2. Rethink your relationships
Due to recent economic shakeups, such as the new US tariffs, new supply markets are rapidly opening, and old markets will want to compete to retain business. Within this volatile market, you have the opportunity to build new supplier relationships that may not have been available or viable just a few months ago.
Ask yourself:
Which regions are other brands in my industry already successfully using in their supply chain? Do I have US-based contacts I may have overlooked? Can I move even part of my supply chain towards a US supplier, if I can’t move it all?
This may look like:
Using AI-powered sourcing solutions to try to find niche or specialized suppliers, exploring nearshoring options in Mexico or Central America, or gaining access to previous exclusive or fully-booked suppliers looking for new anchor clients.
How to minimize disruption to your current operations when introducing supply chain diversification
1. Don’t rush – test first
The best approach here is to start small and play the long game. Reach out to potential suppliers and ask to run a test.
This is best done over time, with an eye to ensuring quality first, as not all manufacturers operate the same. You may experience teething issues with onboarding, even when using a reputable supplier.
2. If time is of the essence, focus on quality
Given the current global supply lines, many brands don’t have the luxury of a relaxed search process. If you fall into this category, more than anything else, you’ll need to demand quality every step of the way.
Price and payment terms (to a point) can be negotiated over the course of a relationship; but it’s less likely for quality to improve once a manufacturer puts their best work forward, so this element should be your initial be-all and end-all.
3. All brands should deepen their supply chain
Even brands that are not currently affected by recent changes like US tariffs should consider adding more depth to their supply chain. This is to future-proof their business with the flexibility we discussed above.
This is a process that’s best executed over time. For this reason, brands with lower exposure should also be looking at diversifying their supply chain, while it’s not a pressing matter – and they may take advantage of a changing supplier market.
The financial implications of supply chain diversification
1.Urgency increases the risk
Many of our customers wonder what we as underwriters may consider when they shift or diversify their suppliers. Well, firstly, we look at how badly the brand needs to change suppliers.
In general, immediate, unavoidable need is considered far more risky than a slow shift or adding of capacity. Being forced to change suppliers all at once could lead to a critical risk event for the business.
A brand needs to have a lot of elements work out during this process (finding a new supplier, making quick contact with them, confirming the quality, avoiding shipping delays) or it could put them in a difficult situation with customers.
While this can and will be done well by many brands on the first shot, we recognize there is an elevated level of risk involved here.
2. Expect a short-term outlay
Short-term, you will spend a good chunk of cash on supplier exercises that may not be fruitful. This is part of the game with supply chain diversification – expect to either go several rounds with a supplier or speak with multiple suppliers before finding a match.

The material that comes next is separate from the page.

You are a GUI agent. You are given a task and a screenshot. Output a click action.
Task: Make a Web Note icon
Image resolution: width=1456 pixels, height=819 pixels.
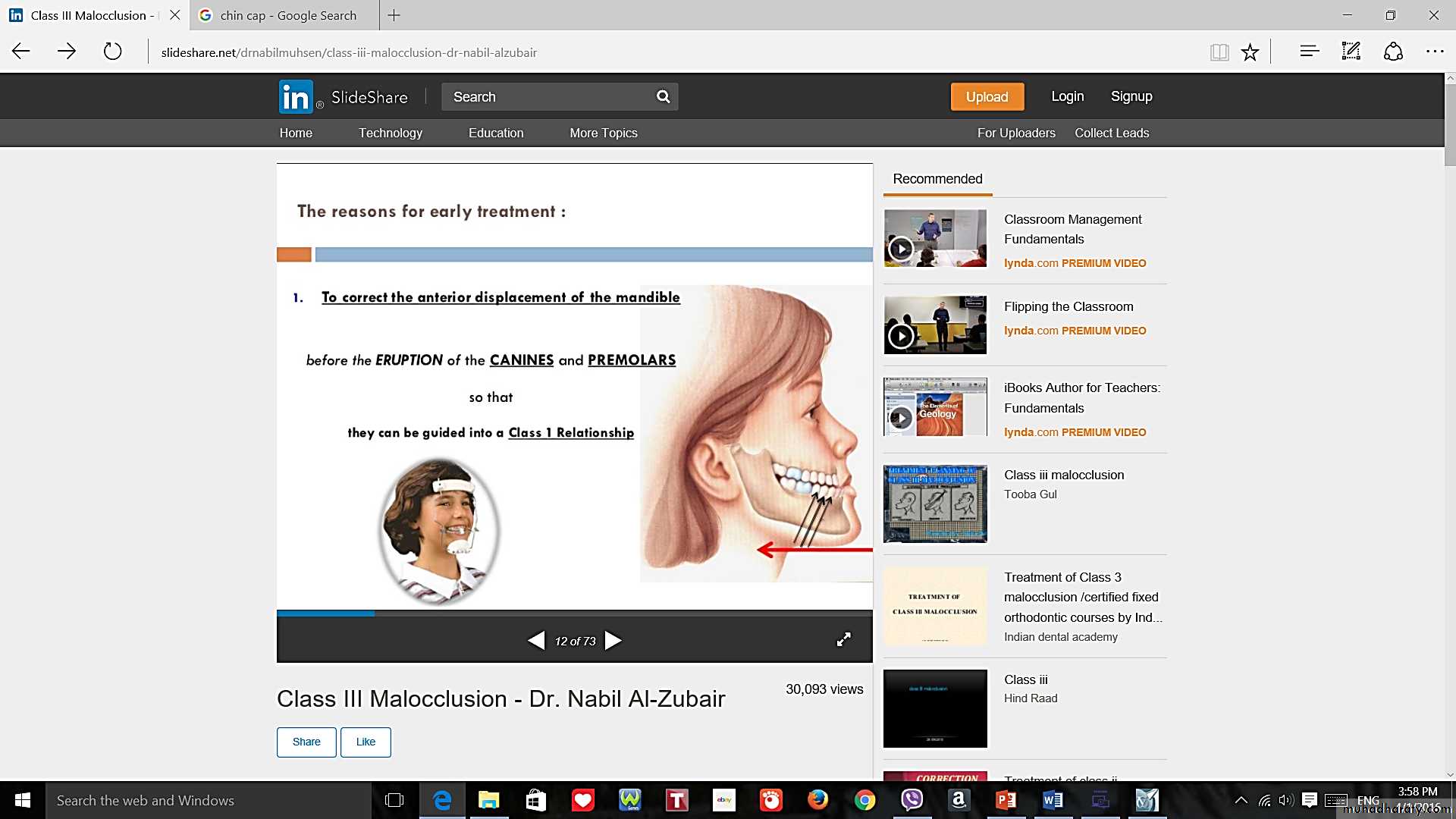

Like many costs, this is a short-term outlay for a potential long-term benefit. The results of this process will be measured over a period of months and years. Improvements to margin and cashflow due to the better terms will take time to flush through your financial statements.
…But the benefits are worth it
Down the line, you may experience better overall unit economics, leading to higher profitability. It could free up room in your contribution margin to push harder on marketing spend to drive topline revenue.
Another benefit could be a more favorable working capital cycle due to better payment terms with suppliers.
Or, in most cases, it will simply mean building a more sturdy, resilient business model that can weather adverse macroeconomic conditions better than your competitors.